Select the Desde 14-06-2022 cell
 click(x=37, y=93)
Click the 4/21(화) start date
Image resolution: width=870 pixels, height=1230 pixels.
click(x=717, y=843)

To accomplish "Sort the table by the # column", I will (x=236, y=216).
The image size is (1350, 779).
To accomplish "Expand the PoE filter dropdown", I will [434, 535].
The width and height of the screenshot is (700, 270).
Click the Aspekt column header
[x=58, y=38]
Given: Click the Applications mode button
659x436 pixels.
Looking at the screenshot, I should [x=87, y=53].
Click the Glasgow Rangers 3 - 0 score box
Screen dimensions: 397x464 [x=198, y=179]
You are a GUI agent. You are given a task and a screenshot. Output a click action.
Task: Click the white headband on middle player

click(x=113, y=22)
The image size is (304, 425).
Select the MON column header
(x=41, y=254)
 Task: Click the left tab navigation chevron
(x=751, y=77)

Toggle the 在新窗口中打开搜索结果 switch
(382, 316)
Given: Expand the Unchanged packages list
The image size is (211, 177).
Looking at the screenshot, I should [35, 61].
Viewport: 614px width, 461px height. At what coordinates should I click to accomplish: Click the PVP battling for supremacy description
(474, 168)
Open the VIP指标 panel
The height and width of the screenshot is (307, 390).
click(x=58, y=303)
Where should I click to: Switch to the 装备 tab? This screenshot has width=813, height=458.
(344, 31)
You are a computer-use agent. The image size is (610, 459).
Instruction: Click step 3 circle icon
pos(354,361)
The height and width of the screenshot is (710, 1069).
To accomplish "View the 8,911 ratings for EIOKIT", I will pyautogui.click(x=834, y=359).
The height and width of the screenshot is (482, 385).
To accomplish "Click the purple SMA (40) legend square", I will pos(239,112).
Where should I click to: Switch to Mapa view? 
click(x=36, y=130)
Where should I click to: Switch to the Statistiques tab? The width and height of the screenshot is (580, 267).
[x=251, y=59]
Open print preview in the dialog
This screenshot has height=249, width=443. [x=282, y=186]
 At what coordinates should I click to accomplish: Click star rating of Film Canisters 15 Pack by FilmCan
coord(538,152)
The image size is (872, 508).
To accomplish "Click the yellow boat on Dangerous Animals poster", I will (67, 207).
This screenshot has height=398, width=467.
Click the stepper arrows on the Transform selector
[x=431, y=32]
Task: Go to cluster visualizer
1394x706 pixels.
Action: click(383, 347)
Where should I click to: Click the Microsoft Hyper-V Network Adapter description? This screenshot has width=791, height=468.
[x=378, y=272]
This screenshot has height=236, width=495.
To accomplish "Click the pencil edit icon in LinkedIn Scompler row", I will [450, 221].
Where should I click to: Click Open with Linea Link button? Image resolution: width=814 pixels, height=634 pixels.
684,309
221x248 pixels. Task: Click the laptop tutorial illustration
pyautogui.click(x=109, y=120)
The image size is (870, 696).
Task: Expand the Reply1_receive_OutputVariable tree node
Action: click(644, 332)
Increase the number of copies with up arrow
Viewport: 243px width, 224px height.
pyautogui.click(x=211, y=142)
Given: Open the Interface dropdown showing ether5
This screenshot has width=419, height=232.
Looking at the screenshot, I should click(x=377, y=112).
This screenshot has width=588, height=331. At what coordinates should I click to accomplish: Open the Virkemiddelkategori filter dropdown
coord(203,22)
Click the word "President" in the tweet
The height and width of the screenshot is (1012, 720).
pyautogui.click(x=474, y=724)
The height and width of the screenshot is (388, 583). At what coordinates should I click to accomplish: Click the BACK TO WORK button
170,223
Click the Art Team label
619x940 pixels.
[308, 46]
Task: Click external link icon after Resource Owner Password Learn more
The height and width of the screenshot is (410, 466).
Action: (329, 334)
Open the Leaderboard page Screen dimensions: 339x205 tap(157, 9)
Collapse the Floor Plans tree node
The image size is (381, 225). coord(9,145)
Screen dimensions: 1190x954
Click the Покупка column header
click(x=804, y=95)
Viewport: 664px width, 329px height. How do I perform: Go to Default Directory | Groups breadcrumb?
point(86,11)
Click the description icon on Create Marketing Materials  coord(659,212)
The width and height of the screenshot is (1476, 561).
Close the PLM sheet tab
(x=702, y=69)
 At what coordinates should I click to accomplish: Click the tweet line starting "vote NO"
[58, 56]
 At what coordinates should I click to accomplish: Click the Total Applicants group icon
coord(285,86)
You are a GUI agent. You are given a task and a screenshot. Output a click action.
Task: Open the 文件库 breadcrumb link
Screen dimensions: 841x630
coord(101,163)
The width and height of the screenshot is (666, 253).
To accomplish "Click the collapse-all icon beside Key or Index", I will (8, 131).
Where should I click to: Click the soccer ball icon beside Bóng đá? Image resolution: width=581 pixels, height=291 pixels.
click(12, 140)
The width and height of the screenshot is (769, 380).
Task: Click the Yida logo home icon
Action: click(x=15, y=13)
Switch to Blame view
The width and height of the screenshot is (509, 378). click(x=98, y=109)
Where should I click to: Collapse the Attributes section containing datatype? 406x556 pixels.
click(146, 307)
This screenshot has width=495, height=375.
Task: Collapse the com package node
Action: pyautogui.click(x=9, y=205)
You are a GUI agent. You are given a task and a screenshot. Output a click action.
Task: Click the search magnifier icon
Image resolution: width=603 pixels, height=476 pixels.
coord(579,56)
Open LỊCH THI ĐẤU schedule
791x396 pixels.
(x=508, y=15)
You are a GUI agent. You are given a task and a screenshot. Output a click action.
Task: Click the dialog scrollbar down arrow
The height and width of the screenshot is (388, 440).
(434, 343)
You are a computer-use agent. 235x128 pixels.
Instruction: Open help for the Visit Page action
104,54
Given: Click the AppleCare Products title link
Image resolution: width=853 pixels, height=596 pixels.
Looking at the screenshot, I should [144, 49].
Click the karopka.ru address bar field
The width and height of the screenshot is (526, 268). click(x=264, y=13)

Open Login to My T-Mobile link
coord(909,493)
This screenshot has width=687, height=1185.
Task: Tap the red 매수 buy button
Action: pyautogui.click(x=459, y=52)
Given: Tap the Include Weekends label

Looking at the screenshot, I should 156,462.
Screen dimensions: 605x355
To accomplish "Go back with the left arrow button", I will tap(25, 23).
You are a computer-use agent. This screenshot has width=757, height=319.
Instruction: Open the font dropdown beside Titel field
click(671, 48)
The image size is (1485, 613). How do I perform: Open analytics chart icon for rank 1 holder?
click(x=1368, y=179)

..........

*Your objective*.
Repeat the data verbatim, line after line, leaving nothing out.

*Output of the exercise*.
Select the Desde 14-06-2022 cell
 click(x=37, y=93)
Click the 4/21(화) start date
Image resolution: width=870 pixels, height=1230 pixels.
click(x=717, y=843)

To accomplish "Sort the table by the # column", I will (x=236, y=216).
The image size is (1350, 779).
To accomplish "Expand the PoE filter dropdown", I will [434, 535].
The width and height of the screenshot is (700, 270).
Click the Aspekt column header
[x=58, y=38]
Given: Click the Applications mode button
659x436 pixels.
Looking at the screenshot, I should [x=87, y=53].
Click the Glasgow Rangers 3 - 0 score box
Screen dimensions: 397x464 [x=198, y=179]
You are a GUI agent. You are given a task and a screenshot. Output a click action.
Task: Click the white headband on middle player

click(x=113, y=22)
The image size is (304, 425).
Select the MON column header
(x=41, y=254)
 Task: Click the left tab navigation chevron
(x=751, y=77)

Toggle the 在新窗口中打开搜索结果 switch
(382, 316)
Given: Expand the Unchanged packages list
The image size is (211, 177).
Looking at the screenshot, I should [35, 61].
Viewport: 614px width, 461px height. At what coordinates should I click to accomplish: Click the PVP battling for supremacy description
(474, 168)
Open the VIP指标 panel
The height and width of the screenshot is (307, 390).
click(x=58, y=303)
Where should I click to: Switch to the 装备 tab? This screenshot has width=813, height=458.
(344, 31)
You are a computer-use agent. The image size is (610, 459).
Instruction: Click step 3 circle icon
pos(354,361)
The height and width of the screenshot is (710, 1069).
To accomplish "View the 8,911 ratings for EIOKIT", I will pyautogui.click(x=834, y=359).
The height and width of the screenshot is (482, 385).
To accomplish "Click the purple SMA (40) legend square", I will pos(239,112).
Where should I click to: Switch to Mapa view? 
click(x=36, y=130)
Where should I click to: Switch to the Statistiques tab? The width and height of the screenshot is (580, 267).
[x=251, y=59]
Open print preview in the dialog
This screenshot has height=249, width=443. [x=282, y=186]
 At what coordinates should I click to accomplish: Click star rating of Film Canisters 15 Pack by FilmCan
coord(538,152)
The image size is (872, 508).
To accomplish "Click the yellow boat on Dangerous Animals poster", I will (67, 207).
This screenshot has height=398, width=467.
Click the stepper arrows on the Transform selector
[x=431, y=32]
Task: Go to cluster visualizer
1394x706 pixels.
Action: click(383, 347)
Where should I click to: Click the Microsoft Hyper-V Network Adapter description? This screenshot has width=791, height=468.
[x=378, y=272]
This screenshot has height=236, width=495.
To accomplish "Click the pencil edit icon in LinkedIn Scompler row", I will [450, 221].
Where should I click to: Click Open with Linea Link button? Image resolution: width=814 pixels, height=634 pixels.
684,309
221x248 pixels. Task: Click the laptop tutorial illustration
pyautogui.click(x=109, y=120)
The image size is (870, 696).
Task: Expand the Reply1_receive_OutputVariable tree node
Action: click(644, 332)
Increase the number of copies with up arrow
Viewport: 243px width, 224px height.
pyautogui.click(x=211, y=142)
Given: Open the Interface dropdown showing ether5
This screenshot has width=419, height=232.
Looking at the screenshot, I should click(x=377, y=112).
This screenshot has width=588, height=331. At what coordinates should I click to accomplish: Open the Virkemiddelkategori filter dropdown
coord(203,22)
Click the word "President" in the tweet
The height and width of the screenshot is (1012, 720).
pyautogui.click(x=474, y=724)
The height and width of the screenshot is (388, 583). At what coordinates should I click to accomplish: Click the BACK TO WORK button
170,223
Click the Art Team label
619x940 pixels.
[308, 46]
Task: Click external link icon after Resource Owner Password Learn more
The height and width of the screenshot is (410, 466).
Action: (329, 334)
Open the Leaderboard page Screen dimensions: 339x205 tap(157, 9)
Collapse the Floor Plans tree node
The image size is (381, 225). coord(9,145)
Screen dimensions: 1190x954
Click the Покупка column header
click(x=804, y=95)
Viewport: 664px width, 329px height. How do I perform: Go to Default Directory | Groups breadcrumb?
point(86,11)
Click the description icon on Create Marketing Materials  coord(659,212)
The width and height of the screenshot is (1476, 561).
Close the PLM sheet tab
(x=702, y=69)
 At what coordinates should I click to accomplish: Click the tweet line starting "vote NO"
[58, 56]
 At what coordinates should I click to accomplish: Click the Total Applicants group icon
coord(285,86)
You are a GUI agent. You are given a task and a screenshot. Output a click action.
Task: Open the 文件库 breadcrumb link
Screen dimensions: 841x630
coord(101,163)
The width and height of the screenshot is (666, 253).
To accomplish "Click the collapse-all icon beside Key or Index", I will (8, 131).
Where should I click to: Click the soccer ball icon beside Bóng đá? Image resolution: width=581 pixels, height=291 pixels.
click(12, 140)
The width and height of the screenshot is (769, 380).
Task: Click the Yida logo home icon
Action: click(x=15, y=13)
Switch to Blame view
The width and height of the screenshot is (509, 378). click(x=98, y=109)
Where should I click to: Collapse the Attributes section containing datatype? 406x556 pixels.
click(146, 307)
This screenshot has width=495, height=375.
Task: Collapse the com package node
Action: pyautogui.click(x=9, y=205)
You are a GUI agent. You are given a task and a screenshot. Output a click action.
Task: Click the search magnifier icon
Image resolution: width=603 pixels, height=476 pixels.
coord(579,56)
Open LỊCH THI ĐẤU schedule
791x396 pixels.
(x=508, y=15)
You are a GUI agent. You are given a task and a screenshot. Output a click action.
Task: Click the dialog scrollbar down arrow
The height and width of the screenshot is (388, 440).
(434, 343)
You are a computer-use agent. 235x128 pixels.
Instruction: Open help for the Visit Page action
104,54
Given: Click the AppleCare Products title link
Image resolution: width=853 pixels, height=596 pixels.
Looking at the screenshot, I should [144, 49].
Click the karopka.ru address bar field
The width and height of the screenshot is (526, 268). click(x=264, y=13)

Open Login to My T-Mobile link
coord(909,493)
This screenshot has width=687, height=1185.
Task: Tap the red 매수 buy button
Action: pyautogui.click(x=459, y=52)
Given: Tap the Include Weekends label

Looking at the screenshot, I should 156,462.
Screen dimensions: 605x355
To accomplish "Go back with the left arrow button", I will tap(25, 23).
You are a computer-use agent. This screenshot has width=757, height=319.
Instruction: Open the font dropdown beside Titel field
click(671, 48)
The image size is (1485, 613). How do I perform: Open analytics chart icon for rank 1 holder?
click(x=1368, y=179)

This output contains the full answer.